The IoT EdgeHub dev tool was designed to work in tandem with the Visual Studio and Visual Studio Code extensions, as well as with the IoT Edge dev tool. It supports inner loop development as well as outer loop testing, so integrates with the DevOps tools too.
For more information and to install, see Azure IoT EdgeHub dev tool.
IoT Edge dev container
The Azure IoT Edge dev container is a Docker container that has all the dependencies that you need for IoT Edge development. This container makes it easy to get started with whichever language you want to develop in, including C#, Python, Node.js, and Java. All you need to install is a container engine, like Docker or Moby, to pull the container to your development machine.
For more information, see Azure IoT Edge dev container.
IoT Edge runtime in a container
The IoT Edge runtime in a container provides a complete runtime that takes your device connection string as an environment variable. This container enables you to test IoT Edge modules and scenarios on a system that may not support the runtime natively, like MacOS. Any modules that you deploy will be started outside of the runtime container. If you want the runtime and any deployed modules to exist within the same container, consider the IoT Edge device container instead.
For more information, see Running Azure IoT Edge in a container.
IoT Edge device container
The IoT Edge device container is a complete IoT Edge device, ready to be launched on any machine with a container engine. The device container includes the IoT Edge runtime and a container engine itself. Each instance of the container is a fully functional self-provisioning IoT Edge device. The device container supports remote debugging of modules, as long as there is a network route to the module. The device container is good for quickly creating large numbers of IoT Edge devices to test at-scale scenarios or Azure Pipelines. It also supports deployment to kubernetes via helm.
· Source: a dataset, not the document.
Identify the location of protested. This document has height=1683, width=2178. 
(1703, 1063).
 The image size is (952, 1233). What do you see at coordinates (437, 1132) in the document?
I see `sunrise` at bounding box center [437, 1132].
For more information, see Azure IoT Edge device container.
When you're ready to develop at-scale solutions for extensive production scenarios, take advantage of modern DevOps principles including automation, monitoring, and streamlined software engineering processes. IoT Edge has extensions to support DevOps tools including Azure DevOps, Azure DevOps Projects, and Jenkins. If you want to customize an existing pipeline or use a different DevOps tool like CircleCI or TravisCI, you can do so with the CLI features included in the IoT Edge dev tool.